Llegas tarde a casa sin ser muy consciente de que hora es, abres la nevera y comes lo primero que pillas, ni si quiera te molestas en meterlo en el microondas. Coges la botella de agua y bebes de morro dejándole las babas al próximo que se sirva un vaso. Por el pasillo hacia tu habitación te vas quitando la ropa; pañuelo, camiseta, leguins y sujetador, y por fin liberas tus tetas. Te miras en el espejo preguntándote que mira esa pringada de ahí en frente. Te observas y te entra la risa. Te prometes a ti misma que empezarás a hacer ejercicio la próxima semana, pero en la cama ya sabe perfectamente que no lo vas a hacer.
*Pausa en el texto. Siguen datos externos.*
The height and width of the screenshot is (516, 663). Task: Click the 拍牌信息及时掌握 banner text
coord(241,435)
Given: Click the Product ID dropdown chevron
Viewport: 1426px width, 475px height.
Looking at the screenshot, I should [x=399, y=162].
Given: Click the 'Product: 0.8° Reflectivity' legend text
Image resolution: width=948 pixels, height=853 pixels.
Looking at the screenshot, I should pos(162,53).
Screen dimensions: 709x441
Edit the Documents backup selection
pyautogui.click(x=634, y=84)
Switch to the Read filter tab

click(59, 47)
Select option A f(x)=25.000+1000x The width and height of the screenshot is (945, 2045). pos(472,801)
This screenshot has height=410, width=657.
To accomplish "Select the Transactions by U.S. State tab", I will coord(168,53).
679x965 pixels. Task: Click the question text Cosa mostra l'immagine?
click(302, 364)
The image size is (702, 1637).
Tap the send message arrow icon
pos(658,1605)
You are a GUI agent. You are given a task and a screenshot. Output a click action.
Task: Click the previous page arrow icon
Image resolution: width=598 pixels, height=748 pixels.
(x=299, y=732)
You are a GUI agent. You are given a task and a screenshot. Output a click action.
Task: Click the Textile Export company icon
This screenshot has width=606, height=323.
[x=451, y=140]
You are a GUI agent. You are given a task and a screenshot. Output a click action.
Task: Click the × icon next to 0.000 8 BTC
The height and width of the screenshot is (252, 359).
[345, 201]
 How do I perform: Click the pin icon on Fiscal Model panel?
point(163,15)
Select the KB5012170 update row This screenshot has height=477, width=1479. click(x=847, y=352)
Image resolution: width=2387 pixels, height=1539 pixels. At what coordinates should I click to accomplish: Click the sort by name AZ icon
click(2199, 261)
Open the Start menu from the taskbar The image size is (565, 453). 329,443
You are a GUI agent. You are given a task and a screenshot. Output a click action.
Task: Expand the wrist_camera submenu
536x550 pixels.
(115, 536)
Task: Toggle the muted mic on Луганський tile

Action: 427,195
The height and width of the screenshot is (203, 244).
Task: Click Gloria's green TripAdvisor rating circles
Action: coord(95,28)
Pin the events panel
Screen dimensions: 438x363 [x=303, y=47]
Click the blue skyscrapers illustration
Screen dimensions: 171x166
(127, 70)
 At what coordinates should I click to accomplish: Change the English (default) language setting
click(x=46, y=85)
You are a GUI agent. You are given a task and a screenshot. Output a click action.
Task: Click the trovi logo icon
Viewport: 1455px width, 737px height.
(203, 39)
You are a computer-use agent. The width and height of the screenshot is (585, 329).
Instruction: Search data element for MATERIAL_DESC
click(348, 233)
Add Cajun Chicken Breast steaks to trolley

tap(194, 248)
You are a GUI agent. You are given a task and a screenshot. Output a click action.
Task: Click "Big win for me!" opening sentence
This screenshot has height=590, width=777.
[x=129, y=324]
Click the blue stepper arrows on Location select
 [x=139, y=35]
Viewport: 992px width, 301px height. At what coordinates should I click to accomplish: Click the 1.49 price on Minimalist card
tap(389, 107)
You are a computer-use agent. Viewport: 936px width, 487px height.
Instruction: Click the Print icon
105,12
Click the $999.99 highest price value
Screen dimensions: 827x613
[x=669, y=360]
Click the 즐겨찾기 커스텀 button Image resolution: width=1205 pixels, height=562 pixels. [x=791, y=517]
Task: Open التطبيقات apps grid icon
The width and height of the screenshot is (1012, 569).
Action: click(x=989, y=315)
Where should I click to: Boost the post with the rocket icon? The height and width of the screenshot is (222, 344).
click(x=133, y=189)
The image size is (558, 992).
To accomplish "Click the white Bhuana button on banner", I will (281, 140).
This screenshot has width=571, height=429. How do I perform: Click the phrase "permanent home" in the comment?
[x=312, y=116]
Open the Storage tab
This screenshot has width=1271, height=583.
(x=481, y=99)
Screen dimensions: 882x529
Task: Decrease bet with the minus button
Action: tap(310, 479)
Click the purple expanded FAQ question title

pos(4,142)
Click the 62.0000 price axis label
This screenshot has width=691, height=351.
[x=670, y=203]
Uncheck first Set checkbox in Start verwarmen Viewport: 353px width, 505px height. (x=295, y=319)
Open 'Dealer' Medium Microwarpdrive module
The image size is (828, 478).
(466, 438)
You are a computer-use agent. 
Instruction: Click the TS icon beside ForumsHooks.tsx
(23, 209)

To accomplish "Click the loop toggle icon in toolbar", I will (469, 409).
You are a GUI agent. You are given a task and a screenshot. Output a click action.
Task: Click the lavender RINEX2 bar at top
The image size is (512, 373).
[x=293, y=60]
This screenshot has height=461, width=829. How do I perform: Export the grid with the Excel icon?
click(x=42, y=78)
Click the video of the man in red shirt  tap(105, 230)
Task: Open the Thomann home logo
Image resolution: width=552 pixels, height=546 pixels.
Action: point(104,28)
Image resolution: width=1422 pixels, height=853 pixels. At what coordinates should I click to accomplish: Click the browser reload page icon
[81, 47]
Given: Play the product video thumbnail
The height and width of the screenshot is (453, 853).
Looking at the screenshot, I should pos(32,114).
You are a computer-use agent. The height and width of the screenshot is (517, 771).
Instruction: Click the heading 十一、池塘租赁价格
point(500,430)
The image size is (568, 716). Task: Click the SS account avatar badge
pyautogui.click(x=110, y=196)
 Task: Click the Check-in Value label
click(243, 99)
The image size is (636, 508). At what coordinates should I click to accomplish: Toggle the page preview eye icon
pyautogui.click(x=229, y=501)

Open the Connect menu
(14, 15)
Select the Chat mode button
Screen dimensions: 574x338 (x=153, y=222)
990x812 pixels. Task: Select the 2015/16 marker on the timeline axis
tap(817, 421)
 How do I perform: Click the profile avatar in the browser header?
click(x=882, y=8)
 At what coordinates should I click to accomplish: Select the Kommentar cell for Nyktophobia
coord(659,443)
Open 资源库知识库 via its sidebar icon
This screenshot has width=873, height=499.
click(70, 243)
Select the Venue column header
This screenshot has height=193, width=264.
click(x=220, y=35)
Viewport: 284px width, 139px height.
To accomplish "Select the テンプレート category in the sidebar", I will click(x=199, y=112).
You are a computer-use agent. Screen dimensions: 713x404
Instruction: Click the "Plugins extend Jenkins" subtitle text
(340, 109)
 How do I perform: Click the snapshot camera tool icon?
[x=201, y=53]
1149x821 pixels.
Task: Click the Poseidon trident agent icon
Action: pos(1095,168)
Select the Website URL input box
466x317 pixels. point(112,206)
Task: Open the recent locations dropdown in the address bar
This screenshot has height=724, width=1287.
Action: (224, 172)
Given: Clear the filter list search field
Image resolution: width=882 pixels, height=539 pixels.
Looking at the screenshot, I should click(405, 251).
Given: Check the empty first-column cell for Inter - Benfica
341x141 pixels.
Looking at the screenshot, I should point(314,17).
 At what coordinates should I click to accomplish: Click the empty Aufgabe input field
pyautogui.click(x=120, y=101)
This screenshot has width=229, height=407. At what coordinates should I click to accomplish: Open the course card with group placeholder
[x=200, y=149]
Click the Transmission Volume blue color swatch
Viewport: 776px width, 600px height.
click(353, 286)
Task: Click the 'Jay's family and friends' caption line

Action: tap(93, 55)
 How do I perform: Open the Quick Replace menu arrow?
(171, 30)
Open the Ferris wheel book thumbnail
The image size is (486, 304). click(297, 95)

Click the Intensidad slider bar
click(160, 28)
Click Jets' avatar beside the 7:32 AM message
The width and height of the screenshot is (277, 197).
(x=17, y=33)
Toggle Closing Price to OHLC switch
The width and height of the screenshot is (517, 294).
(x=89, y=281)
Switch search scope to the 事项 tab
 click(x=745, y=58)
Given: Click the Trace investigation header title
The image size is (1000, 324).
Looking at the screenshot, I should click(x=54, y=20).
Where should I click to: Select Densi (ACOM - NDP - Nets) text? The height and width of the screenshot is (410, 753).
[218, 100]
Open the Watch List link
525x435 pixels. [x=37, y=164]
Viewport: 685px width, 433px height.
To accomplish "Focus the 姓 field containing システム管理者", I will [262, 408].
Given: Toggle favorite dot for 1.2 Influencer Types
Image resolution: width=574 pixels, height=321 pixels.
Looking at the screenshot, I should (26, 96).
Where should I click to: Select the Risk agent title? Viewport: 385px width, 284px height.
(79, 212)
Meditas sobe esta ciudad; sobre su gente, sobre las ganas que tienes de marcharte y sobre lo mucho que aun te queda por vivir en ella. Y de pronto empieza a darte todo vueltas y recuerdas la jodida última cerveza que no te tendrías que haber tomado, lo rápido que ha pasado la noche y lo mucho que le echas de menos. Y es que el amor sin dolor no sería lo mismo. Miras a tu izquierda y detrás de esa pared está tu hermana que sabe algo más que tú de esto, aunque los que de verdad saben de esto son esos dos que duermen en la habitación de frente. Y a tu derecha tan solo hay otra fría pared. Pero sabes que detrás de ella está durmiendo tu vecino de 14 años que no sabe nada del tema y es mucho más feliz.
Y llegas a la conclusión de que son las 5 de la mañana y que en vez de dormir te has puesto a escribir una parrafada que nadie va a leer. Al fin y al cabo, sigues siendo la misma pringada que hace un rato te miraba en el espejo.